The stability of the apporoach depends on how much data is being downloaded in each function call. This depends both on num_symbols_per_call and the number of variables being downloaded. I have set the default num_symbols_per_call to be reasonable for up to 10-20 variables. If you are downloading more, you may need to decrease num_symbols_per_call:

from dstream_excel import download_datastream

download_datastream(
    'output_folder',
    ['@AAPL','@MSFT'],
    ['UP', 'RI', 'NOSH', 'VO'],
    outpath='data.csv',
    freq='D',
    begin='-1Y',
    num_symbols_per_call=10  # keep setting lower if you are running into lots of crashing
)

I have planned for a future version to automatically set a good default num_symbols_per_call based on the number of variables being passed, but for now it is 20 by default for any number of variables.

Failure during Combining

Sometimes it may happen that the data download finishes fine, but it fails during the combining CSV step. So you are left with a lot of CSV files, not one single file to work with. If this happens, you can manually run the combine_all_datastream_csv() function which is usually called as part of download_datastream(). For example:

from dstream_excel import combine_all_datastream_csv

combine_all_datastream_csv('output_folder', outpath='data.csv')

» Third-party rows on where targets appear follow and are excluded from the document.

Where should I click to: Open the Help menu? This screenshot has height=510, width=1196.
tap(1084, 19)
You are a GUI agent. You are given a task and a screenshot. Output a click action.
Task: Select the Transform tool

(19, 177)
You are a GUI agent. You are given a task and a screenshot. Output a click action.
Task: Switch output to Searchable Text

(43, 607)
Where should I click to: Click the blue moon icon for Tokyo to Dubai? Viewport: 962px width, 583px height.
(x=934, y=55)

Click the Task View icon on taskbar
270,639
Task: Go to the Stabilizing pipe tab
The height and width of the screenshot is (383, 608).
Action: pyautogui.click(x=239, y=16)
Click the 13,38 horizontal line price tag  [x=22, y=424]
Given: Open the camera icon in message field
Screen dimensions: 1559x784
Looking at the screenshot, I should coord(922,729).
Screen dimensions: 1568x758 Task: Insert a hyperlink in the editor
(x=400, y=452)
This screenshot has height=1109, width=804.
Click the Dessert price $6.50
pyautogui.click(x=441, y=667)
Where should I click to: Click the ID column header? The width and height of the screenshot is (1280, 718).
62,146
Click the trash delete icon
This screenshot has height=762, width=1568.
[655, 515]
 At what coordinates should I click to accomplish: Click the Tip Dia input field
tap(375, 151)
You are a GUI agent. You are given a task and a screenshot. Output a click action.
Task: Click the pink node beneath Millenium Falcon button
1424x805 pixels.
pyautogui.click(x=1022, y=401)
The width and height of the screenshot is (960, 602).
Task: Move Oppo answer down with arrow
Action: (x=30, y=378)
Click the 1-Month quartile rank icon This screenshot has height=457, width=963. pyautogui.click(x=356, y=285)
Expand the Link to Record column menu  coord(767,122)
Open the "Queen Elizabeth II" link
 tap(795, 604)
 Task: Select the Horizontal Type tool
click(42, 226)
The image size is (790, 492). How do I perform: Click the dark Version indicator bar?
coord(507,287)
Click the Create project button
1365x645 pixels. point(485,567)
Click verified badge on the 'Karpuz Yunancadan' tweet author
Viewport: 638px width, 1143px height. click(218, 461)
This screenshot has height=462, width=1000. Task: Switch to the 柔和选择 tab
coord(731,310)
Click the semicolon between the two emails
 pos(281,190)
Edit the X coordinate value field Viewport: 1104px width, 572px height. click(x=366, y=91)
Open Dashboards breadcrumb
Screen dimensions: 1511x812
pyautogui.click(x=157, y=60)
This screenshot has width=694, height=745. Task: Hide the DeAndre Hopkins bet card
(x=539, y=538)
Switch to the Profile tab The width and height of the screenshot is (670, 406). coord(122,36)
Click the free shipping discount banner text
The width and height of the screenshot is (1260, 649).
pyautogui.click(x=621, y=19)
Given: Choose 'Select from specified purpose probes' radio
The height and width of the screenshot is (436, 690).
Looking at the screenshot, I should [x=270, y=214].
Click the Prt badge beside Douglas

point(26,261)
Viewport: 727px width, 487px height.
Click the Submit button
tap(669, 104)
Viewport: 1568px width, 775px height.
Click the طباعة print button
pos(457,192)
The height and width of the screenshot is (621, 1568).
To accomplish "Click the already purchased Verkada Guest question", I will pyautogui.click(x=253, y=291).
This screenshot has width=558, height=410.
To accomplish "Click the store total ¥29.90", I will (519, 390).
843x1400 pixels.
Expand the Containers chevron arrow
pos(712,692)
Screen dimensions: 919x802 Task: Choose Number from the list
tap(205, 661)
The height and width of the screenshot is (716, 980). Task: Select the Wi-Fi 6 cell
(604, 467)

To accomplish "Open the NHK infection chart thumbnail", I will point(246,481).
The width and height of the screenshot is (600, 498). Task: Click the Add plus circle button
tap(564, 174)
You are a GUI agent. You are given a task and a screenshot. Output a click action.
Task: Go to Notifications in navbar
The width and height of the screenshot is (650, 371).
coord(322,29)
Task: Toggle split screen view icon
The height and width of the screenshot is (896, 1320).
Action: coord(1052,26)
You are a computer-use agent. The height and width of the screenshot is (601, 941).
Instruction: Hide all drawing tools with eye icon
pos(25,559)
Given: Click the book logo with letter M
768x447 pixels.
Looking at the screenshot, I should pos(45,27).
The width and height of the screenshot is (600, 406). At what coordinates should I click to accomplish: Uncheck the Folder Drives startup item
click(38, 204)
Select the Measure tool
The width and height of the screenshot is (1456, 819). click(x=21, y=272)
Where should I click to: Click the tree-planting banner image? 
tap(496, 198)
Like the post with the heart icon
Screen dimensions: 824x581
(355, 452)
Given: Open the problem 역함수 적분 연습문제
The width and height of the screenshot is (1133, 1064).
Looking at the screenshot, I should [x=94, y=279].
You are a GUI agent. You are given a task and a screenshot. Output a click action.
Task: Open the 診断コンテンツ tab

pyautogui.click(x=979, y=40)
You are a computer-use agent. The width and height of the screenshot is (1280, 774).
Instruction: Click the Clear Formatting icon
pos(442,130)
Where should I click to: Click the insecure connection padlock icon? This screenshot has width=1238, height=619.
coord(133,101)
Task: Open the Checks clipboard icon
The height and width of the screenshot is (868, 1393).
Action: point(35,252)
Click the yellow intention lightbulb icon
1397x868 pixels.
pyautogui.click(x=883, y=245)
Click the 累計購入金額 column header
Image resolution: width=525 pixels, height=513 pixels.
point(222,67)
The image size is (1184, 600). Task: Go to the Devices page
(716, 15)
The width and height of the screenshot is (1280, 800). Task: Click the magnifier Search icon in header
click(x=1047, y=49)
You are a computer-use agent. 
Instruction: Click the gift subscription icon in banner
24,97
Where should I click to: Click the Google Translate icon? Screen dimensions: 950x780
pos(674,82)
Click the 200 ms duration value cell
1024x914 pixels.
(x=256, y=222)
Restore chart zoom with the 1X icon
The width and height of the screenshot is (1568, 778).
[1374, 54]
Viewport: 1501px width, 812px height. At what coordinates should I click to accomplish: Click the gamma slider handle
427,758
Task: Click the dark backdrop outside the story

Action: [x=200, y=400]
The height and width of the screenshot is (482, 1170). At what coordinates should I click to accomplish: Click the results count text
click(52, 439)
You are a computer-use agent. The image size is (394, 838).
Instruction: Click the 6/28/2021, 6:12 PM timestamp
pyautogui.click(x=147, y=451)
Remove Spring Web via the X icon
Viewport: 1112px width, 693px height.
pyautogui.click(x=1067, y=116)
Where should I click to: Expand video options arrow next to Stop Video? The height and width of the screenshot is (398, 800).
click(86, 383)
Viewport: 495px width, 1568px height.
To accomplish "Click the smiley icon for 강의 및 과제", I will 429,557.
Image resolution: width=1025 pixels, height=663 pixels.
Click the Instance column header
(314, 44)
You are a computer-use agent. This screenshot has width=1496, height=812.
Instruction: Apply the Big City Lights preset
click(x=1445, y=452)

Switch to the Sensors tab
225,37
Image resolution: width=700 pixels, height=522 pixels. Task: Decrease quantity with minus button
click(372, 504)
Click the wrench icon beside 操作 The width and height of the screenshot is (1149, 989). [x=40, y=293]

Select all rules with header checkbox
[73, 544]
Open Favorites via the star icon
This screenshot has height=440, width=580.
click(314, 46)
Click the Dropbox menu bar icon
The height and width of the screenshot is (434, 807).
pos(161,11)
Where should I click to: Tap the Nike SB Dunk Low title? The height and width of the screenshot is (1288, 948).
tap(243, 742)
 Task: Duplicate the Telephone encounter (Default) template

Note that calling it this way, it will attempt to resume from where it left off. If for some reason this still doesn’t work, you can also try:

combine_all_datastream_csv('output_folder', outpath='data.csv', restart=True)

The restart=True when used in combine_all_datastream_csv() is merely talking about the combining process, not the download process. It will not remove or overwrite anything you have downloaded. It will just start the combining process over from scratch.